▶ _YOUR GOAL_
In the reply about intelligent design below, what law does the writer say William Dembski invented in his book No Free Lunch?

Melott replies: I agree with James Adamski that the title of my piece is a cheap shot. A cheap shot is exactly appropriate with respect to ID. I agree that I wrote an opinion piece, not a scientific refutation: See the references. It is also true that Michael Behe, Michael Denton, and others are careful to restrict their attacks to evolution. This is part of the “Big Tent” strategy to unify old-Earth, young-Earth, and other kinds of creationists while splitting the scientific community. Phillip Johnson, another IDist, is careful in his presentations not to offend young-Earthers: He maintains that the issue of Earth’s age isn’t important. What is most revealing, letters to the editor seen here and in Ohio have shown considerable blending of ID rhetoric with issues that impact geology and cosmology.

In his book No Free Lunch: Why Specified Complexity Cannot Be Purchased without Intelligence (Rowman & Littlefield, 2002), William Dembski has invented a “conservation of information” law. This is unsupported new physics that is not treated as a hypothesis. He reports that the theory of inflation is explanatory but does not possess “independent evidence for its existence.” The past several years have seen well-publicized experimental data confirming the extreme flatness of cosmological space and a nearly scale-invariant spectrum of density perturbations, both key predictions of inflation. There are also data that suggest the universe may be entering a new inflationary expansion. Dembski is either ignorant or has selectively deleted parts of existing physics. The preceding are but two examples of the “blast zone,” drawn from ID’s leading “design theorist.”

Adamski and Claud Lacy both fall prey to the fairness fallacy; Lacy even mentions newspapers as a positive counterexample. One of the reasons the formulation of public policy encounters such terrible problems is that newspapers present “both sides” on matters of evidence as if they were matters of opinion, even when the evidence is strongly one-sided. This practice gives the public the impression of a serious scientific controversy. A fair representation of the views of working biological researchers should contain 2 or 3 ID advocates for about 10 000 presentations opposing it. Thus, having two essays opposed to ID creationism, with none supporting it, as seen in the June issue of Physics Today, is entirely appropriate.

▶ _SUPPLIED MATERIAL_
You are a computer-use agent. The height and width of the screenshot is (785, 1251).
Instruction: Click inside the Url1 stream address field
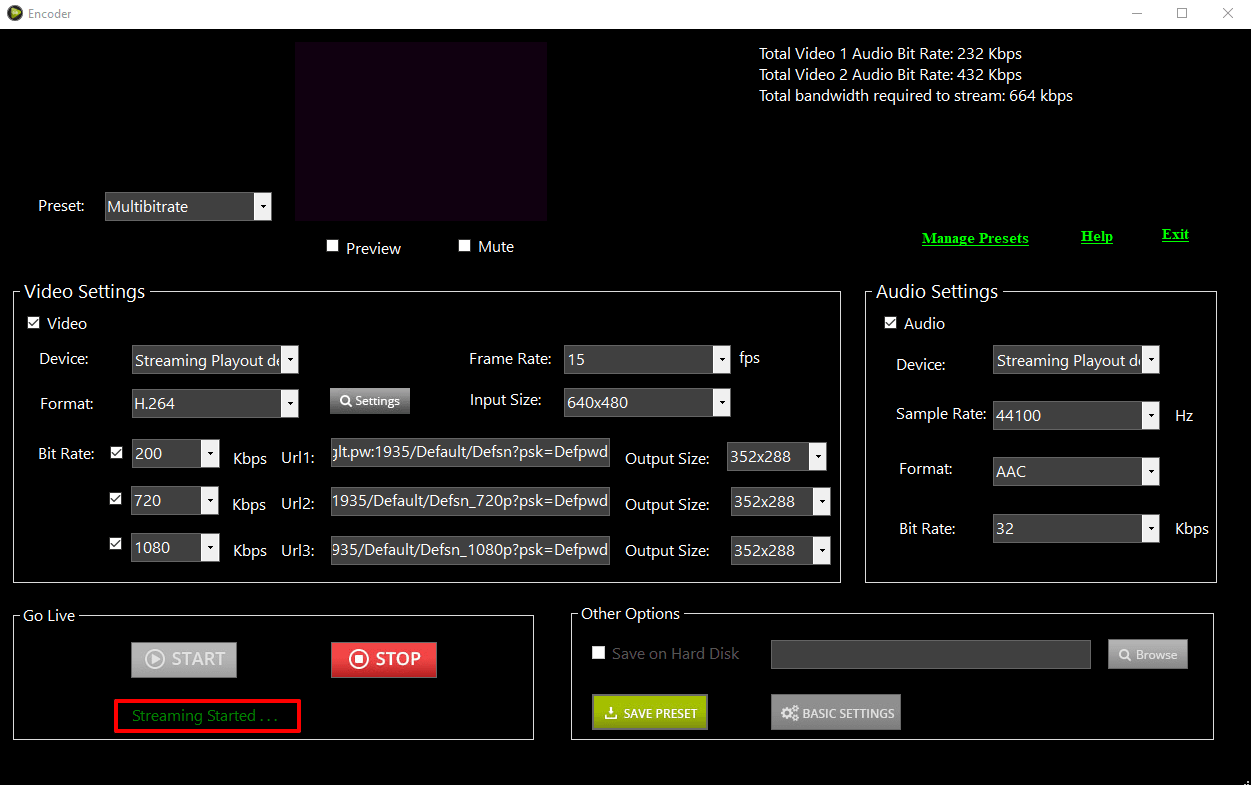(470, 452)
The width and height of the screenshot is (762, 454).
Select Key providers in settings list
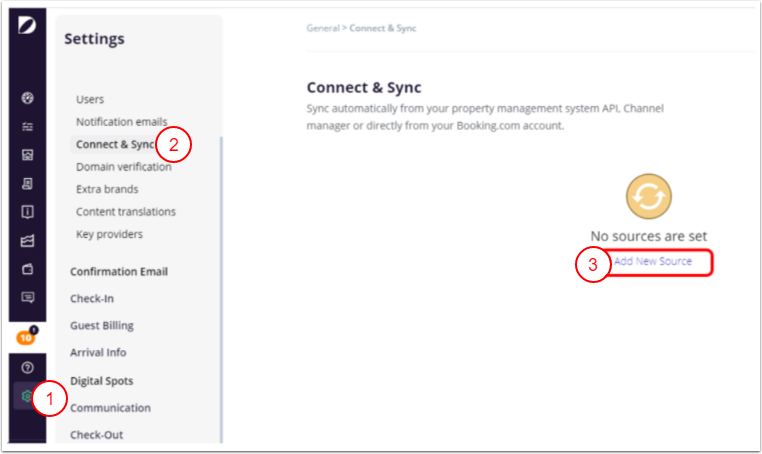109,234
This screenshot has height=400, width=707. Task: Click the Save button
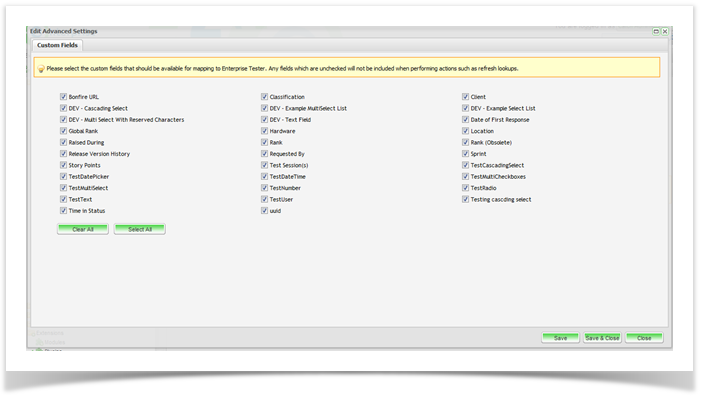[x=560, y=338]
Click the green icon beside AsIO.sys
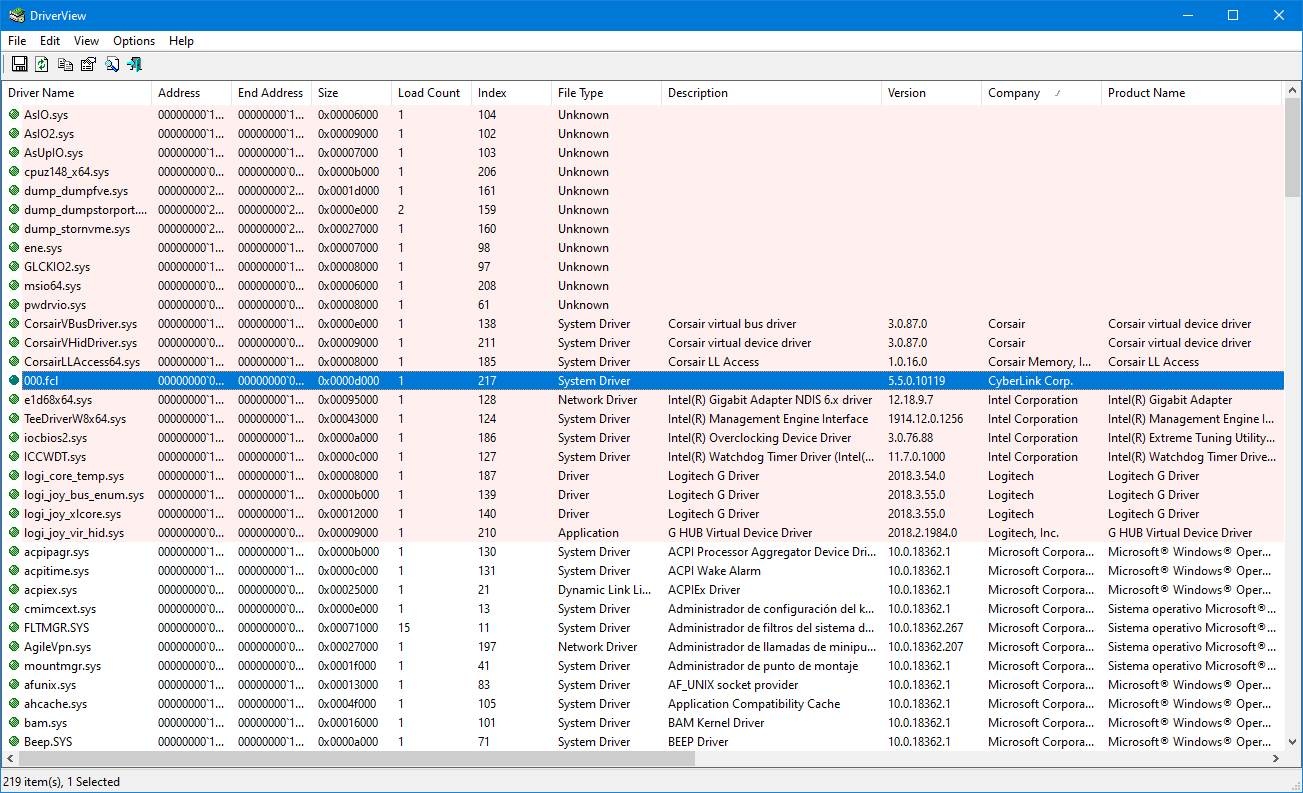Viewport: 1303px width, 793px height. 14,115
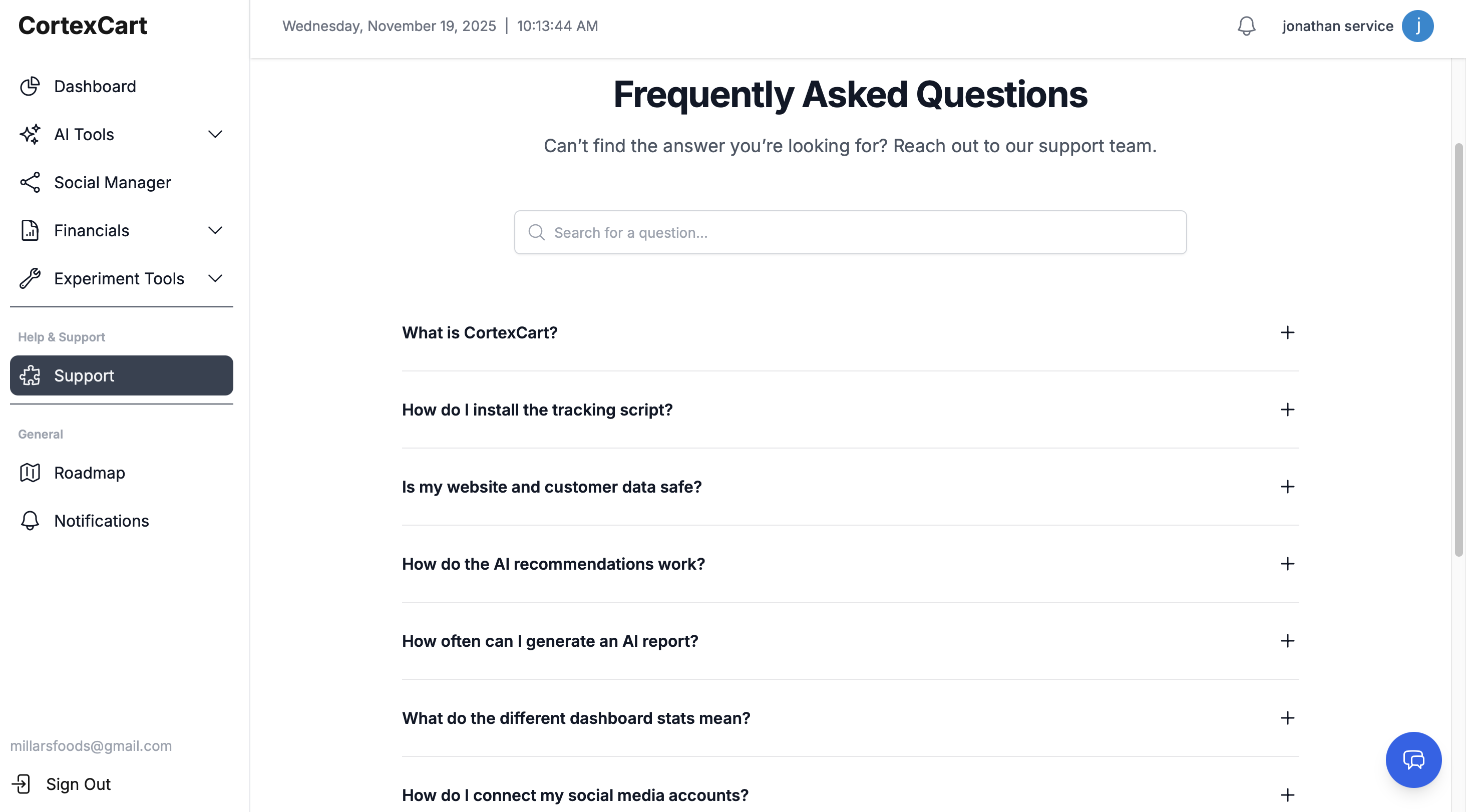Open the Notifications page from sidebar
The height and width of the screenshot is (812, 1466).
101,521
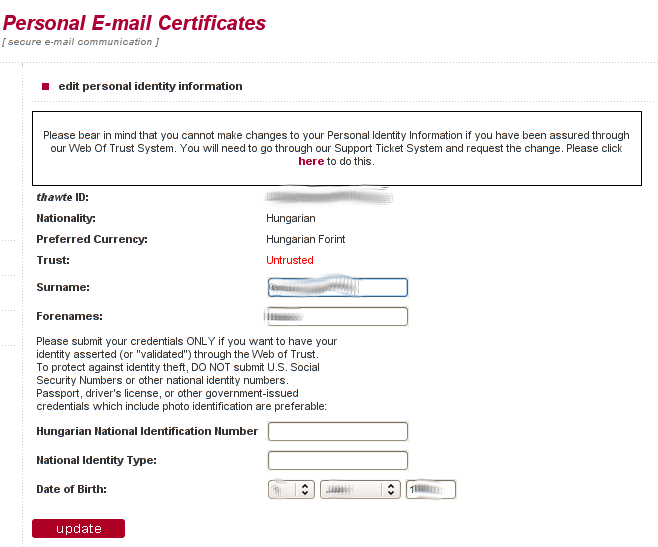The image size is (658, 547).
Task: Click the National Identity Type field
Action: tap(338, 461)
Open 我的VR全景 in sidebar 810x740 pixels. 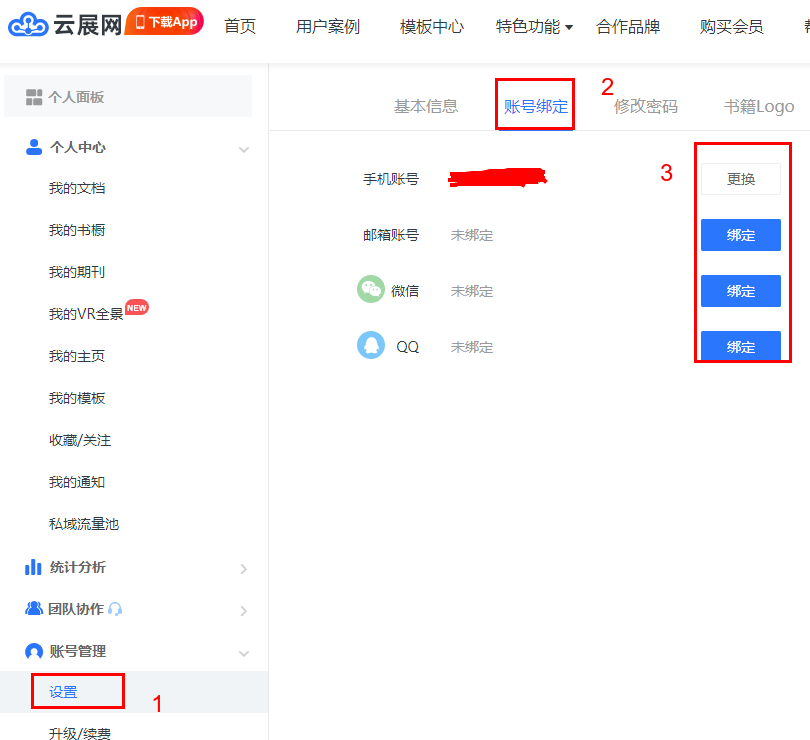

▶ _OUTPUT FOR THIS EXERCISE_
A "conservation of information" law.